Proton juga tak hanya mengincar pendanaan dari Cina lewat Geely, tapi jaringan bisnis Geely yang sudah luas, pada 2010 Geely sukses mengakuisisi Volvo. Jaringan global, transfer teknologi, pengawasan kualitas, yang harapannya bisa jadi nilai lebih bagi Proton
“Sekarang Proton bisa mengakses sinergi global, dukungan keahlian dan keuangan yang dibutuhkan dari jaringan Geely. Saya percaya hari-hari Proton akan baik ke depannya,” kata Li Chunrong, CEO Perusahaan Otomobil Nasional Sdn Bhd (PONSB).
Sedangkan bagi Cina, dengan rencana mengaspalnya Geely Boyue di Malaysia menjadi sinyal kuat bahwa Cina sangat serius membidik pasar ASEAN. Di Indonesia, setelah kegagalan era Geely dan Chery, kini mobil Cina hadir dengan wajah Wuling dan Sokon, keduanya sudah memiliki pabrik di Indonesia.
Chairman Zhejiang Geely Li Shufu secara terang-terangan mengakui bahwa aksi korporasi Geely di Malaysia bagian dari mendukung program One Belt, One Roadmerupakan Jalur Sutra abad 21 sebagai visi globalisasi Presiden Xi Jinping untuk memperluas pasar Cina.

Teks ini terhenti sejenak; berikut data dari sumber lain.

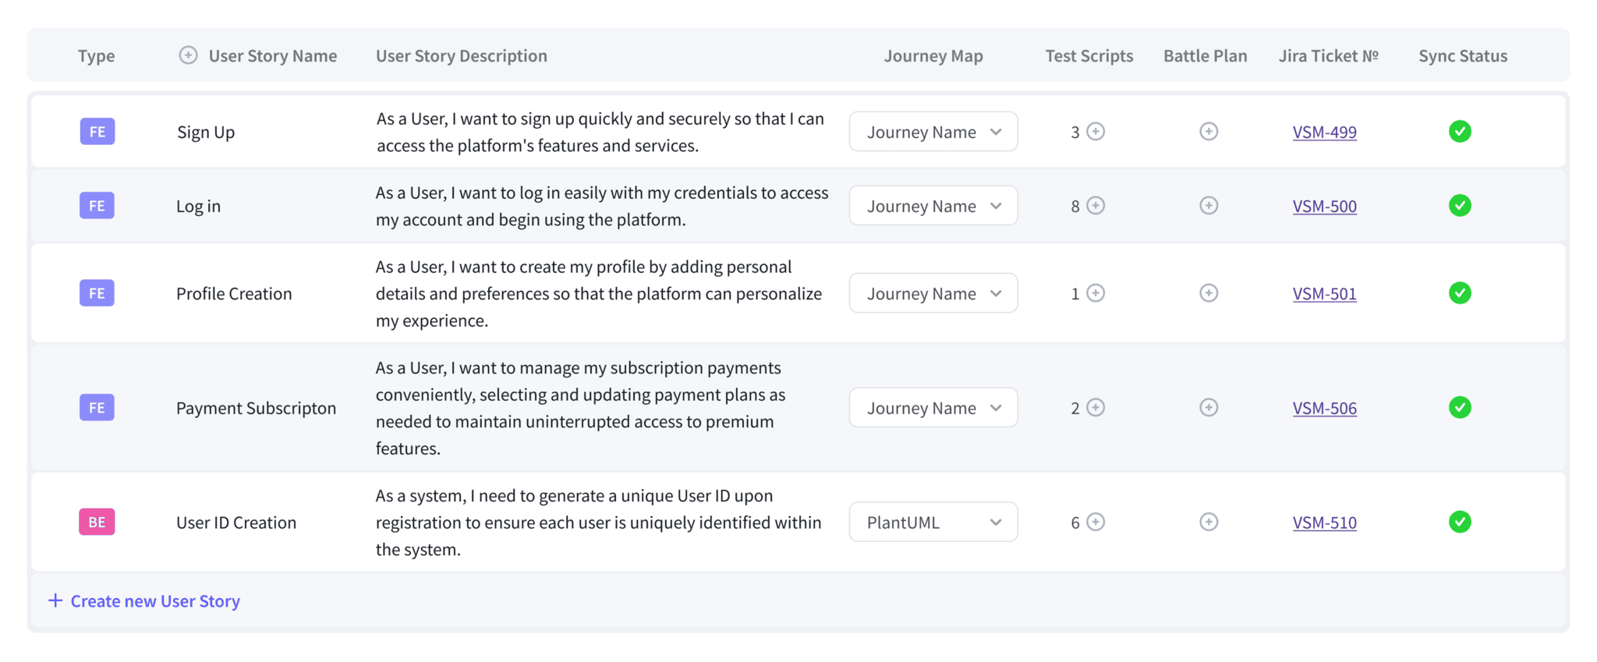Click sync status check for VSM-506 row
The width and height of the screenshot is (1597, 662).
(1460, 408)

Pasar mobil Malaysia berdasarkan catatan Malaysian Automotive Association (MAA) sekitar 500-600 ribu unit per tahun. Jumlah ini akan menjadi berarti bila Geely bisa memperlebar pasarnya ke negara lain seperti Indonesia yang punya ceruk pasar sekitar 1 juta unit per tahun.
“Ini salah satu contoh perusahaan yang menjalankan One Belt, One Road, khususnya di bidang pembangunan kendaraan dan infrastruktur,” kata Li dikutip dariThe Star.
Apapun potensi yang bisa diraih Proton dengan koloborasi dengan Cina, tetap saja akan dipandang sebagai titik ironis bagi orang-orang seperti Mahathir. Sebelum dibeli Cina, Proton cukup agresif mendekati Indonesia pada 2015 lalu, dengan menggandeng perusahaan lokal di bawah AM Hendropriyono dengan harapan bisa menjual mobil Proton rasa “mobil nasional” ala Indonesia.
Namun, sebelum melancarkan jurus itu, Proton sudah lebih dulu termakan strategi Cina. Mobil Proton “rasa” Cina itu hanya menunggu waktu saja, dan ini bisa membuat Mahathir benar-benar bisa menangis.